— start of DATA PROVIDED —

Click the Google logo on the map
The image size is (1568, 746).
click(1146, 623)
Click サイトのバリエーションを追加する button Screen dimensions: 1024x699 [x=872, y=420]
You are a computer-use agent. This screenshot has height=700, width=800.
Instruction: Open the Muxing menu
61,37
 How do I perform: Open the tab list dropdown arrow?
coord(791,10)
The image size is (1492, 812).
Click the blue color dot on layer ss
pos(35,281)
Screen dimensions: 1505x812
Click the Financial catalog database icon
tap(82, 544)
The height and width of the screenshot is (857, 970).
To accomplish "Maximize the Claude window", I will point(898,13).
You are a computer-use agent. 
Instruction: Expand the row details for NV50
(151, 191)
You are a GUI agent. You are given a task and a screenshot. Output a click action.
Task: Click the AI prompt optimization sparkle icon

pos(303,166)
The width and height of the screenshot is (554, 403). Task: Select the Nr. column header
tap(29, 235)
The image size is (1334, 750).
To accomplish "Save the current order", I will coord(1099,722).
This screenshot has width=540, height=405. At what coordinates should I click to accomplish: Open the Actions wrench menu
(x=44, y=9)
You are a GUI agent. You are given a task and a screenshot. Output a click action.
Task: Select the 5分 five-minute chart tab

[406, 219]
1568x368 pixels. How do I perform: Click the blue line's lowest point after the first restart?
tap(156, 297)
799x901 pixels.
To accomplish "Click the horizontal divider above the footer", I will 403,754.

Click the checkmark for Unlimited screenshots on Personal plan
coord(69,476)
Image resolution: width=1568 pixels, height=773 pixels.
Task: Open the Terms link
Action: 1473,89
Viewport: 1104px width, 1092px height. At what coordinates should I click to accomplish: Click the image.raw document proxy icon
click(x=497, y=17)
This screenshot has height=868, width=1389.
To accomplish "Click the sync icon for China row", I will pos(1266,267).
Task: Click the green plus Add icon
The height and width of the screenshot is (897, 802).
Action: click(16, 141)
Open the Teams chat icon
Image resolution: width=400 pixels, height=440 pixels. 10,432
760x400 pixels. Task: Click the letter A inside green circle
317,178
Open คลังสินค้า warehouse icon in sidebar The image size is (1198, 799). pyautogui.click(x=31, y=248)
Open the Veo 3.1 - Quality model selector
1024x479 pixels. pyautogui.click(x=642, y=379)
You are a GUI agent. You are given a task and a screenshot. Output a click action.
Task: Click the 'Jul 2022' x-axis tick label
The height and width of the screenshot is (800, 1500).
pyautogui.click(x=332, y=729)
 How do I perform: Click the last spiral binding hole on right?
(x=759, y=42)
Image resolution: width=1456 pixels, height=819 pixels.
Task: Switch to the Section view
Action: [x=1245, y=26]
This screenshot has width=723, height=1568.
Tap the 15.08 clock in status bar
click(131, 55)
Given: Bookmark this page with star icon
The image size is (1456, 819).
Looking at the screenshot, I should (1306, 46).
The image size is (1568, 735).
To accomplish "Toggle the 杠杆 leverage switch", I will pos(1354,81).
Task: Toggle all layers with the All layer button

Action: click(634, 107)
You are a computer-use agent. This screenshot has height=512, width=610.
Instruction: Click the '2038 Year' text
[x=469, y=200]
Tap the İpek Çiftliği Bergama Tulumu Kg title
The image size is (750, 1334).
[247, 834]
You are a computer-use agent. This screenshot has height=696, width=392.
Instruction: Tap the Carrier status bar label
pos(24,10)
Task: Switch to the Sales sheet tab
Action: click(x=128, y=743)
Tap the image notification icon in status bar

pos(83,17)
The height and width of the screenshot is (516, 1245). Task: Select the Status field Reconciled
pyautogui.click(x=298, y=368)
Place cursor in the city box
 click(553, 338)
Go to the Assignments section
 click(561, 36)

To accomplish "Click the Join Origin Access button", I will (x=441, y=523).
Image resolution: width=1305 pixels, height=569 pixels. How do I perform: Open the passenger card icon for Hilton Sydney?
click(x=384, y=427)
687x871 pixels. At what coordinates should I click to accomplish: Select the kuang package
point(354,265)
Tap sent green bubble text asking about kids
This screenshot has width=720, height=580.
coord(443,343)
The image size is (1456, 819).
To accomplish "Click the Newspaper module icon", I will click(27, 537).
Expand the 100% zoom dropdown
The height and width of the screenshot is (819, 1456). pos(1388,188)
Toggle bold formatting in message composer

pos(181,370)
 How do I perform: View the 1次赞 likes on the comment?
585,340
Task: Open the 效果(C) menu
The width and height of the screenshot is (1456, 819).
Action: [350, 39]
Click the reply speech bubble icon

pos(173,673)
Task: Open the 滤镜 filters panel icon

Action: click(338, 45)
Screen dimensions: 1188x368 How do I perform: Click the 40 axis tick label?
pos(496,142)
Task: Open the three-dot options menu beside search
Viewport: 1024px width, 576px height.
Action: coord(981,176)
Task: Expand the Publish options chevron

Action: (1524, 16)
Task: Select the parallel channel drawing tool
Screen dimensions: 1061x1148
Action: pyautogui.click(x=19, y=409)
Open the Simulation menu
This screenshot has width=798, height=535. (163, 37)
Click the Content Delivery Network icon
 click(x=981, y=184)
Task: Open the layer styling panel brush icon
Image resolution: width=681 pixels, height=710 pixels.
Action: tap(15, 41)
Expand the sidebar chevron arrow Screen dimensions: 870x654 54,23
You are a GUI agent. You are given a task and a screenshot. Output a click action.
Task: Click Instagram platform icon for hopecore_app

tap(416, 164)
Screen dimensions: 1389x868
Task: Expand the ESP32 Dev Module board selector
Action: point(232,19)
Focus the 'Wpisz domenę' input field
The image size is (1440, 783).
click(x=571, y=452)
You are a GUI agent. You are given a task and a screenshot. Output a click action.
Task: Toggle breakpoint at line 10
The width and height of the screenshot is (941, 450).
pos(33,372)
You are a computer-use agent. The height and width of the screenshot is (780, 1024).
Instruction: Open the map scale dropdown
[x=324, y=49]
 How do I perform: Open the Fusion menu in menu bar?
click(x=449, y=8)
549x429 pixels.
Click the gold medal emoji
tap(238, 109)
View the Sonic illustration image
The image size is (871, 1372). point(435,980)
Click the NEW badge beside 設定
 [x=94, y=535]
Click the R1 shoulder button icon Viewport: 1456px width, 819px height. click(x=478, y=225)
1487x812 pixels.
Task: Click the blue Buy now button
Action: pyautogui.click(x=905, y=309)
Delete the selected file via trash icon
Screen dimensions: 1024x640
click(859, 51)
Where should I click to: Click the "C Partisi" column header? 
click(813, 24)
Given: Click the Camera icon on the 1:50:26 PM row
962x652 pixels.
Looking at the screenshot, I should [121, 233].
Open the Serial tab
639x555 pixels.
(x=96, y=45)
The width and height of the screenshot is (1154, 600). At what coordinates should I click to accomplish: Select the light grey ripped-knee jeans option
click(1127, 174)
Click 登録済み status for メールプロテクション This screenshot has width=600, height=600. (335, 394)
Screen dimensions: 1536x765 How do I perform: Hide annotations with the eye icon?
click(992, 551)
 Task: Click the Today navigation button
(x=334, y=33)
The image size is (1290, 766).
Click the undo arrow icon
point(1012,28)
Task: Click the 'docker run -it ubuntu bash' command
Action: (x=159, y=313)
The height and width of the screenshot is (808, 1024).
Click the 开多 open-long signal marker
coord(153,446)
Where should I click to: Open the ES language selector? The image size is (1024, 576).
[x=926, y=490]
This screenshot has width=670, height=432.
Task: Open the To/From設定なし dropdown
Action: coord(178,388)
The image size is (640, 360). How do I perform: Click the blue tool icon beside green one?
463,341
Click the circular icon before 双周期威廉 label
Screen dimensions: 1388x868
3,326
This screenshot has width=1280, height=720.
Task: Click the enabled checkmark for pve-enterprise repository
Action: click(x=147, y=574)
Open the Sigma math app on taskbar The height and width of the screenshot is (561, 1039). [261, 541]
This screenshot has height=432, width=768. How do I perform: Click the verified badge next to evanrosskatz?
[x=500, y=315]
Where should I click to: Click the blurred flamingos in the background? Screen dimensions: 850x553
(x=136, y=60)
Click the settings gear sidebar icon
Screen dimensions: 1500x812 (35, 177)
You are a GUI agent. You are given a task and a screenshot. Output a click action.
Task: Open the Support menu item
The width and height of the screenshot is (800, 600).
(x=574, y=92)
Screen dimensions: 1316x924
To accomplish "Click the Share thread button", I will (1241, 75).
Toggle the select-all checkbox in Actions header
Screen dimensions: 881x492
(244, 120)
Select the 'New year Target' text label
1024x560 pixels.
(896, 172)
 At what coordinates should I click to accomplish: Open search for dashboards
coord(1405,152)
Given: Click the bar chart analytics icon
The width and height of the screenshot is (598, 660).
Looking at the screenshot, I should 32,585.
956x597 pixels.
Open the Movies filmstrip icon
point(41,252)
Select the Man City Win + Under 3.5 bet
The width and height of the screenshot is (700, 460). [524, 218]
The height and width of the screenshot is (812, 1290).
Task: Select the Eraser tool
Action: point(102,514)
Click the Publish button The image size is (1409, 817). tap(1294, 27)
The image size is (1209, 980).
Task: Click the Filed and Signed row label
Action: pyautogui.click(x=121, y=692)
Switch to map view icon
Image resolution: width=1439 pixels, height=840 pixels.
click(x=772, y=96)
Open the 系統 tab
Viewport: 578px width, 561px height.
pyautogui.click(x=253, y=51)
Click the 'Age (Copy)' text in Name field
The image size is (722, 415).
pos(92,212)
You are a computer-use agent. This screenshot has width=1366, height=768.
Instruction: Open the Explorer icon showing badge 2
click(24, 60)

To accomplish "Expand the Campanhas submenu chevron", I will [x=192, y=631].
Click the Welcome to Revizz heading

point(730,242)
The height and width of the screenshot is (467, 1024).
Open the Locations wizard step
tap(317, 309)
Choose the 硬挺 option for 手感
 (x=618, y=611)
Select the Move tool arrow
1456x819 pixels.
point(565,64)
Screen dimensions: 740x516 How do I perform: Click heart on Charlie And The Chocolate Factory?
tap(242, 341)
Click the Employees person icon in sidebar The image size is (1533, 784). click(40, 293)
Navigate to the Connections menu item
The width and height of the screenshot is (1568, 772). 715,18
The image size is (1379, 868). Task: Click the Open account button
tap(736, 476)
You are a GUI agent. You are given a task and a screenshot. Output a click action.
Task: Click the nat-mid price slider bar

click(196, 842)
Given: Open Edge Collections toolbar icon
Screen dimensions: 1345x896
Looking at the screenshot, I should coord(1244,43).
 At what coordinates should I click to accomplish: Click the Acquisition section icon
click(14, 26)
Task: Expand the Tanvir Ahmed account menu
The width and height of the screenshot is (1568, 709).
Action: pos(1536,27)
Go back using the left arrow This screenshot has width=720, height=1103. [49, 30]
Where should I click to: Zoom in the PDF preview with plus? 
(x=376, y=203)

— end of DATA PROVIDED —

WORK TO COMPLETE: Repeat the rows from the line containing "You are a computer-use agent. The" through the line containing "Click 登録済み status", copying each one exactly.

ANSWER FOR THE TASK:
You are a computer-use agent. The height and width of the screenshot is (780, 1024).
Instruction: Open the map scale dropdown
[x=324, y=49]
 How do I perform: Open the Fusion menu in menu bar?
click(x=449, y=8)
549x429 pixels.
Click the gold medal emoji
tap(238, 109)
View the Sonic illustration image
The image size is (871, 1372). point(435,980)
Click the NEW badge beside 設定
 [x=94, y=535]
Click the R1 shoulder button icon Viewport: 1456px width, 819px height. click(x=478, y=225)
1487x812 pixels.
Task: Click the blue Buy now button
Action: pyautogui.click(x=905, y=309)
Delete the selected file via trash icon
Screen dimensions: 1024x640
click(859, 51)
Where should I click to: Click the "C Partisi" column header? 
click(813, 24)
Given: Click the Camera icon on the 1:50:26 PM row
962x652 pixels.
Looking at the screenshot, I should [121, 233].
Open the Serial tab
639x555 pixels.
(x=96, y=45)
The width and height of the screenshot is (1154, 600). At what coordinates should I click to accomplish: Select the light grey ripped-knee jeans option
click(1127, 174)
Click 登録済み status for メールプロテクション This screenshot has width=600, height=600. (335, 394)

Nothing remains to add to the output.